Closed etienne87 closed 7 years ago
undoing the " Environment.preprocess_karpathy_pong(frame)" is simple enough, but things like
GA3C/ga3c/Environment.py", line 77, in get_num_actions return len(self.game.env._action_set) AttributeError: 'TimeLimit' object has no attribute '_action_set'
seem to indicate that @etienne87 has made additional changes that require a modified openai-universe.
thanks @nczempin, will take care of this asap! i'm gonna pull current version & resolve conflicts. I need to replace len(self.game.env._action_set)
by return self.game.env.action_space.n
well, the conflicts are not an issue for me for now, because I can just work with the branch.
Are you saying that the karpathy_pong thing and this one line 77 are the only two things I need to change, so I basically gave up too early?
okay, I made those two changes (rolling back the karpathy_pong thing and making the suggested change on line 77) and it is working on the branch.
@etienne87, in networkVP.py log function is missing the newly added args.
def log(self, x, y_r, a, adv):
feed_dict.update({self.y_r: y_r, self.action_index: a, self.advantages : adv})
why delete? Is the code wrong?
@tangbohu the code was not giving much better results...sorry about that; if you want any guidance i should be able to send you some old code.

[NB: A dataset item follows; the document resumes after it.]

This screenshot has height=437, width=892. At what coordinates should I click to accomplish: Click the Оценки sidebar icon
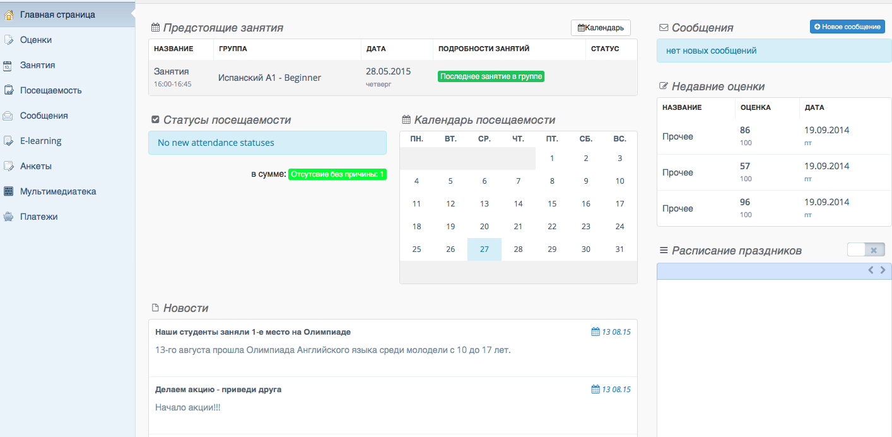click(x=9, y=40)
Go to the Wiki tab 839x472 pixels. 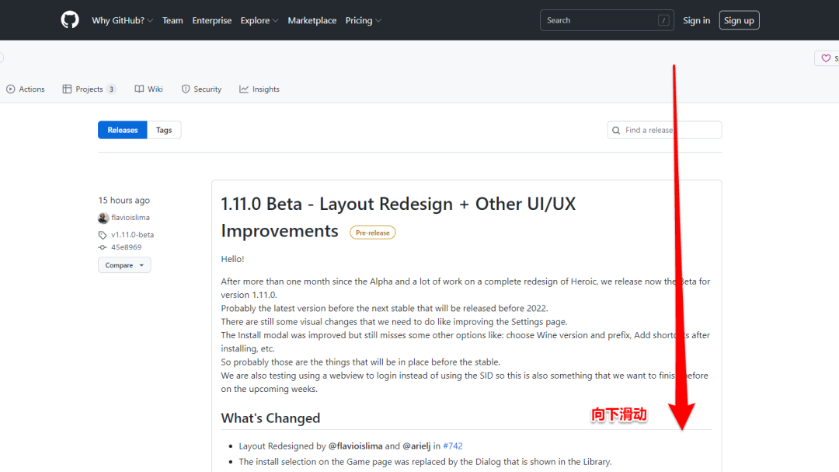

Gae branch for "Generalized Advantage Estimation". Advantage is either R-V (normal), or GAE (using temporal difference in the advantage) Gae branch fixes logits_p having relu func Gae branch adds a "Config.Zoo" for personal folder for other training configs like "CartPole-v0" with no convnet for fast regression testing (under 1 minute) or "KarpathyPong" which makes a smart preprocessing for fast training (under 20 minutes).